** Opening Input data block **

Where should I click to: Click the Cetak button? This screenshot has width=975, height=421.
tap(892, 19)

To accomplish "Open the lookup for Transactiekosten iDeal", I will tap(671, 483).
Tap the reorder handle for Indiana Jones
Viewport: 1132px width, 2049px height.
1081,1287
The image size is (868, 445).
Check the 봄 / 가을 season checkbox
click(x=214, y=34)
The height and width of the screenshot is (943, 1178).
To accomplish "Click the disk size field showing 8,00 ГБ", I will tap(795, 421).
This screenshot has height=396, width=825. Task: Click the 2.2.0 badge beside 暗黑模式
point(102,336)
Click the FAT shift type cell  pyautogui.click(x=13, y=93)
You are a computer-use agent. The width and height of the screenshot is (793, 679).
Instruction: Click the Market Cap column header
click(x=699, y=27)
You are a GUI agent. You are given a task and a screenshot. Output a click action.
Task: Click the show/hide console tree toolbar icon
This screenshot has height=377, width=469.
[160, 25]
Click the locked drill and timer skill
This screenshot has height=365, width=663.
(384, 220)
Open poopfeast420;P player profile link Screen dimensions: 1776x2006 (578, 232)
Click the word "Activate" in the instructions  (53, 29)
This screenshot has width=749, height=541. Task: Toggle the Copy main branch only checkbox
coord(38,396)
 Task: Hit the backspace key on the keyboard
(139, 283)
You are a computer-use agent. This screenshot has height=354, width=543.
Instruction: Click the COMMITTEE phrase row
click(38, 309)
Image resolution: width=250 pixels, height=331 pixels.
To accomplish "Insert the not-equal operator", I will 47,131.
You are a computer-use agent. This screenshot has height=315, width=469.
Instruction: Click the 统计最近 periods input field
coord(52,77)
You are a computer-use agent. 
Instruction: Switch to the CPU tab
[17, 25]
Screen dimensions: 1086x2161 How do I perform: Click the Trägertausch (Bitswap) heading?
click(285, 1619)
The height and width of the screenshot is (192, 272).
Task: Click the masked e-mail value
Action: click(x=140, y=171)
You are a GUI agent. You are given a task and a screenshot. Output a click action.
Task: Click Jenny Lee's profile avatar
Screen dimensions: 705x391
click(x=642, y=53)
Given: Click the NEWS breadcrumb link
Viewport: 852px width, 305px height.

** Closing Input data block **

[Your objective]: Every line of the data above that includes "agent" should be listed.

[Task solution]:
You are a computer-use agent. The width and height of the screenshot is (793, 679).
You are a GUI agent. You are given a task and a screenshot. Output a click action.
You are a computer-use agent. This screenshot has height=354, width=543.
You are a computer-use agent. This screenshot has height=315, width=469.
You are a computer-use agent. 
You are a GUI agent. You are given a task and a screenshot. Output a click action.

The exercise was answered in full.